Easy-15

leetcode  448. Find All Numbers Disappeared in an Array          

Given an array of integers where 1 ≤ a[i] ≤ n (n = size of array), some elements appear twice and others appear once.

Find all the elements of [1, n] inclusive that do not appear in this array.
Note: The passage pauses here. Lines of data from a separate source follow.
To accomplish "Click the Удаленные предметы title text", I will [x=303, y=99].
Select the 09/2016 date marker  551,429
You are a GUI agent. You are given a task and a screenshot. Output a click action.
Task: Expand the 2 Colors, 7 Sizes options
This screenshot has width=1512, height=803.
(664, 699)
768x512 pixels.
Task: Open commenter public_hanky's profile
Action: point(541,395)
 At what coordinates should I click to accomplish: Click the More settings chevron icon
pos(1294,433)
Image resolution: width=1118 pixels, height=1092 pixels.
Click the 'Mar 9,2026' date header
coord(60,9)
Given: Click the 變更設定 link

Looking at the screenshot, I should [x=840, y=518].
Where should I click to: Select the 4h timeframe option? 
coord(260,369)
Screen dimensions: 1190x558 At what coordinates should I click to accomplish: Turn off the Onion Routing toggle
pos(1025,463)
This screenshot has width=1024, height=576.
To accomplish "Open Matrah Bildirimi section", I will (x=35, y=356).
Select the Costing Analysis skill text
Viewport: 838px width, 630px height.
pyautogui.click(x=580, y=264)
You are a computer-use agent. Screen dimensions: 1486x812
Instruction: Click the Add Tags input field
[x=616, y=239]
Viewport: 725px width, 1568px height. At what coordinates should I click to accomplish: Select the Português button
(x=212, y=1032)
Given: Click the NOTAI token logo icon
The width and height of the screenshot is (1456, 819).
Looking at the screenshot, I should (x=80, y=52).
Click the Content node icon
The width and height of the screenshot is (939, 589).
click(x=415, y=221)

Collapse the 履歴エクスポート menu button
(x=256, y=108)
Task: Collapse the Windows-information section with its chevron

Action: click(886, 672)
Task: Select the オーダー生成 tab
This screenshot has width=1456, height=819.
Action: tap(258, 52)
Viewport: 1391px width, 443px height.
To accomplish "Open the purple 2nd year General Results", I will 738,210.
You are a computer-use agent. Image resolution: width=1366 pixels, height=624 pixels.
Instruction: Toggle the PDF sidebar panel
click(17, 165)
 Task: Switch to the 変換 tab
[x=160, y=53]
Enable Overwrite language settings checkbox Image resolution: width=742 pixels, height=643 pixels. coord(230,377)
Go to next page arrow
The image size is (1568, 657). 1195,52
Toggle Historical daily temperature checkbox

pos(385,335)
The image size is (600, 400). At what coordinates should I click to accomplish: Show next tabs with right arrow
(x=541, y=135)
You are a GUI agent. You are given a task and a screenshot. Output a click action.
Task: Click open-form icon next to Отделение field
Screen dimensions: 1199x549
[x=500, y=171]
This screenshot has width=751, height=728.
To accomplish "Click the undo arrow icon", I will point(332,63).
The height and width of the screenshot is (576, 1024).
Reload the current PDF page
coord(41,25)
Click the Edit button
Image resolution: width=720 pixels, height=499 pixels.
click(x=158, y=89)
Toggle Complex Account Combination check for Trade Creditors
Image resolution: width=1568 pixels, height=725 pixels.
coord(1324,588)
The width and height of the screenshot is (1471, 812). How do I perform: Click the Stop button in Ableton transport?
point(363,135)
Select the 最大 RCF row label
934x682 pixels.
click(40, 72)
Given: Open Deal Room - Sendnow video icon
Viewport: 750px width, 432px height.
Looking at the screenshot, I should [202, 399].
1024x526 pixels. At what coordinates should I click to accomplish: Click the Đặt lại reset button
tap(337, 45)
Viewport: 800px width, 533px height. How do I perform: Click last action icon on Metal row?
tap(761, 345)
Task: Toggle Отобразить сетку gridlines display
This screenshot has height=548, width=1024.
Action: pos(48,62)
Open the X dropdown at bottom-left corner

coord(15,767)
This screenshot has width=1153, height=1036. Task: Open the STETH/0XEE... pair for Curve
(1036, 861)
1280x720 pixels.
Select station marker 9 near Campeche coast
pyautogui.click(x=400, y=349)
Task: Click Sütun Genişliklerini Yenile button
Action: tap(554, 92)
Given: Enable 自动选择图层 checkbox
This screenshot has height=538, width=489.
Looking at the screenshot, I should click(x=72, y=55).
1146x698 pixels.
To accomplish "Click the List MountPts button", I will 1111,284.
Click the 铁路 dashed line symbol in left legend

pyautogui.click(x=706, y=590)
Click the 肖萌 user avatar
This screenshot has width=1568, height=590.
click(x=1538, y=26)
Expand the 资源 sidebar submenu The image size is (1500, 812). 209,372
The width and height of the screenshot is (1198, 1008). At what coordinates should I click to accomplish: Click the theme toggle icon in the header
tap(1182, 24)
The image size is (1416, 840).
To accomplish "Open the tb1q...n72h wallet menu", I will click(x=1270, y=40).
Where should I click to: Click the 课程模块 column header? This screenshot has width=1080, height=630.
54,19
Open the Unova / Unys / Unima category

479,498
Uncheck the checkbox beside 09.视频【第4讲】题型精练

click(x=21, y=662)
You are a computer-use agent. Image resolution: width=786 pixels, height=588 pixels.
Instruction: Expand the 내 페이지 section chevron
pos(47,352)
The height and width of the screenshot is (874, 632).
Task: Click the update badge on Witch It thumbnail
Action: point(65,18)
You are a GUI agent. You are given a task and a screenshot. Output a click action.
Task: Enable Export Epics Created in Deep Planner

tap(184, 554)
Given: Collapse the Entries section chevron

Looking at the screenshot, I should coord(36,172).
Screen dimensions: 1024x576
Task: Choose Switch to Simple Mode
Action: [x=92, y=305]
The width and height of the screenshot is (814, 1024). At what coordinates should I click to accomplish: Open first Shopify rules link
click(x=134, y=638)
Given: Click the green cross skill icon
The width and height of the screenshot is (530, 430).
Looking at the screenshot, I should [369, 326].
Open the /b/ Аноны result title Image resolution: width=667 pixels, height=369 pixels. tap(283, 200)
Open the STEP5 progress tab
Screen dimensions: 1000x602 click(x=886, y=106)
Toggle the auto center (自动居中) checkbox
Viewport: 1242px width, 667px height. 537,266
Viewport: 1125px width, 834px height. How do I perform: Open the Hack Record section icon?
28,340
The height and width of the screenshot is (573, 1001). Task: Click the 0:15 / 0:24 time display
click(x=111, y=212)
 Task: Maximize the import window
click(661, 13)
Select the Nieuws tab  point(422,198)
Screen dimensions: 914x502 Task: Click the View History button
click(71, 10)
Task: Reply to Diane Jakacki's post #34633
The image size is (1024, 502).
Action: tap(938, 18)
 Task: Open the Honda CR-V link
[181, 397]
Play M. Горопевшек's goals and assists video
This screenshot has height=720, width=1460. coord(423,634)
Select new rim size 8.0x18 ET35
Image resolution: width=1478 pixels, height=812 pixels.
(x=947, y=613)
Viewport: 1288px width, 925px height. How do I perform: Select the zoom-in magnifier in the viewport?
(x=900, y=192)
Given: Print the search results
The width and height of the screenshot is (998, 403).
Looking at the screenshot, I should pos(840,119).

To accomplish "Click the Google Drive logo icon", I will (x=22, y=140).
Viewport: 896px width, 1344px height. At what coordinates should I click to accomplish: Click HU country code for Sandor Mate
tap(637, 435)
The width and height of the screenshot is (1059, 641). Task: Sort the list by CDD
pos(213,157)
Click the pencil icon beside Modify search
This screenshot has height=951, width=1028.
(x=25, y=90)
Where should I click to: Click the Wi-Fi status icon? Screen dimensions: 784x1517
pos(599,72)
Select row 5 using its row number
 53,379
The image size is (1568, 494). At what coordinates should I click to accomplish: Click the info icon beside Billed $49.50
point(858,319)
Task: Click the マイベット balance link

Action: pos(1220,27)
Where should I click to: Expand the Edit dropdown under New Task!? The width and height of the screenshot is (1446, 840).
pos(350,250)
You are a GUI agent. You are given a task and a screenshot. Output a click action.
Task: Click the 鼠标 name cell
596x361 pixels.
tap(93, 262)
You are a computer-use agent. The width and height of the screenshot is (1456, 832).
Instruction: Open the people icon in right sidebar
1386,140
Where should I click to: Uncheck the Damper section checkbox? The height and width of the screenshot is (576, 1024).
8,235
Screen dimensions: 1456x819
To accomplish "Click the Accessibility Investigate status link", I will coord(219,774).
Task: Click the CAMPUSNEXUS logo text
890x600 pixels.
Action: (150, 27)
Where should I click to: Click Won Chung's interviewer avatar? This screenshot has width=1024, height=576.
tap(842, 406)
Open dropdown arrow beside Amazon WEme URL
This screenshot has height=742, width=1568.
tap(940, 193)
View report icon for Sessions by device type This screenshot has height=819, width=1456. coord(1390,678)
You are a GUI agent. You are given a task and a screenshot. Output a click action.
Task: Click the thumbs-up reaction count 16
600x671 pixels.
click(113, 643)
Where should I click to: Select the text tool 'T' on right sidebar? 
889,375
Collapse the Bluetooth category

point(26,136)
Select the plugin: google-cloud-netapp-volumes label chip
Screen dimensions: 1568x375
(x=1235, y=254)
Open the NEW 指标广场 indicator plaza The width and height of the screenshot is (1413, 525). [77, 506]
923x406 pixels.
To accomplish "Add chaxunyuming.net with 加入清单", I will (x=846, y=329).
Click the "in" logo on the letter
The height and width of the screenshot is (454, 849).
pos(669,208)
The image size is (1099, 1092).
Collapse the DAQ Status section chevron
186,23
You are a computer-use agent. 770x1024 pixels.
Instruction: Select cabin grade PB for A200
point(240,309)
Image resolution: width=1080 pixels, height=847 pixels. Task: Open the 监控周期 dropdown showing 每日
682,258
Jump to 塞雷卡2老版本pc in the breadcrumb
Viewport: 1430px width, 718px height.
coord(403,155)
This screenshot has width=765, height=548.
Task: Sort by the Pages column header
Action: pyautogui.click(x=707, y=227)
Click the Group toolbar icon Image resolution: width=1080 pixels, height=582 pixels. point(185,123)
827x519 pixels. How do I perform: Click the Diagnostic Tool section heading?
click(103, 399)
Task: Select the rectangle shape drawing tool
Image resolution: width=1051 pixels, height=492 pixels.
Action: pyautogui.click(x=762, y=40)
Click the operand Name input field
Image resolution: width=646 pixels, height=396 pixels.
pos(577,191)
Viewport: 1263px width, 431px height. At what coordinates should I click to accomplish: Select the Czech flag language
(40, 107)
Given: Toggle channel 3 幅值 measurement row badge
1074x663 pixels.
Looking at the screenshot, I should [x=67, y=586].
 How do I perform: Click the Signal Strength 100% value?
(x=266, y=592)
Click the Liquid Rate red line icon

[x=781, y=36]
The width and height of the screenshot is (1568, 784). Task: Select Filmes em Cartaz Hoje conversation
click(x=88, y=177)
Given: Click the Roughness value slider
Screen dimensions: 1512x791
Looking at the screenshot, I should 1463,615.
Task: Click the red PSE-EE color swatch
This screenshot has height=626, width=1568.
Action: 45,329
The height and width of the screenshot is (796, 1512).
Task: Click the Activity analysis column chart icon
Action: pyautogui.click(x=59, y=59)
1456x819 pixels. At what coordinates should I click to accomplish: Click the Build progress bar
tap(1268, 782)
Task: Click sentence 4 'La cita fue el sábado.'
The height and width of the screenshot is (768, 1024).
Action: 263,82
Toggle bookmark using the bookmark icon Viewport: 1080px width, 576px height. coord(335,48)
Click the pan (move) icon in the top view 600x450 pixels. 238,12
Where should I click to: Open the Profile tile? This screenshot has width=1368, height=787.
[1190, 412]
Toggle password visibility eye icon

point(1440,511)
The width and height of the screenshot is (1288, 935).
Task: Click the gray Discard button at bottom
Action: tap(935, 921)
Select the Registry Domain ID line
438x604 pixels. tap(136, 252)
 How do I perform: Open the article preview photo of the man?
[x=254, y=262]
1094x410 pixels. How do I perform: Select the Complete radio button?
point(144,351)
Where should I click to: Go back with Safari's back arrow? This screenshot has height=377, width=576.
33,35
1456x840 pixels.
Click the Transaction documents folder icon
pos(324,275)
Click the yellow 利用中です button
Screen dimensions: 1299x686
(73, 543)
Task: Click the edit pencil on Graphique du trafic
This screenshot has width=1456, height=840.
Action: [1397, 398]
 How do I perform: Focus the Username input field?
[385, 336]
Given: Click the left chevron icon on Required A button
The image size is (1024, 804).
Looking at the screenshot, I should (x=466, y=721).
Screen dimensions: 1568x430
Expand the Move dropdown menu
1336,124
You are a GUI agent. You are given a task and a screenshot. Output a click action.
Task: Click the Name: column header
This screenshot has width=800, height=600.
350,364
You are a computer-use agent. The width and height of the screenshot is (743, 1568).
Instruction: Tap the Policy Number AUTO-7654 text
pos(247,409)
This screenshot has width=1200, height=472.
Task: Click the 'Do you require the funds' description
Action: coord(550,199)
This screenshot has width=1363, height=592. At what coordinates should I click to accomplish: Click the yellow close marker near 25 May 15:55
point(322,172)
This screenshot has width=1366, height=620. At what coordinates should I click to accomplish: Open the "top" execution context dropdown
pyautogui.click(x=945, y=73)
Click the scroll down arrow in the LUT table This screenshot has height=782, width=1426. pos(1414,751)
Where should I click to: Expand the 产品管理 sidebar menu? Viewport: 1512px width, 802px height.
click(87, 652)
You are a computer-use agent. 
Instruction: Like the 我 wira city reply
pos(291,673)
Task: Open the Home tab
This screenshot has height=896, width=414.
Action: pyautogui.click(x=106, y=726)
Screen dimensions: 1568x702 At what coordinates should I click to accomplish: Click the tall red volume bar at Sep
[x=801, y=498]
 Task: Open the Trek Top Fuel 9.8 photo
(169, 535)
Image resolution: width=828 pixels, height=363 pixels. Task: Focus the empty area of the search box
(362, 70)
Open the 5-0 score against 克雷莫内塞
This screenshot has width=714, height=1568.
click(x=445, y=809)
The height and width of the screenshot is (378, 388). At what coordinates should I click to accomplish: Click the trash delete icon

Could you do it without extra space and in O(n) runtime? You may assume the returned list does not count as extra space.

Example:

Input:
[4,3,2,7,8,2,3,1]

Output:
[5,6]

AC:(用了额外空间)

/**
 * Return an array of size *returnSize.
 * Note: The returned array must be malloced, assume caller calls free().
 */
int* findDisappearedNumbers(int* nums, int numsSize, int* returnSize) {
    int* result=(int*)malloc(numsSize*sizeof(int));
    int* result_real=(int*)malloc((numsSize/2+1)*sizeof(int));
    int length=0;
    for(int i=0;i<numsSize;i++)
    {
        result[nums[i]-1]=1;
    }
    for(int i=0;i<numsSize;i++)
    {
        if(result[i]!=1)
        {
            result_real[length]=i+1;
            length++;
        }
    }
    *returnSize=length;
    return result_real;
}

AC：（改进）

/**
 * Return an array of size *returnSize.
 * Note: The returned array must be malloced, assume caller calls free().
 */
int* findDisappearedNumbers(int* nums, int numsSize, int* returnSize) {
    int* result=(int*)malloc(numsSize*sizeof(int));
    int length=0;
    for(int i=0;i<numsSize;i++)
    {
        int m=abs(nums[i])-1;
        if(nums[m]>0)
        {
            nums[m]=-nums[m];
        }
    }
    for(int i=0;i<numsSize;i++)
    {
        if(nums[i]>0)
        {
            result[length]=i+1;
            length++;
        }
    }
    *returnSize=length;
    return result;
}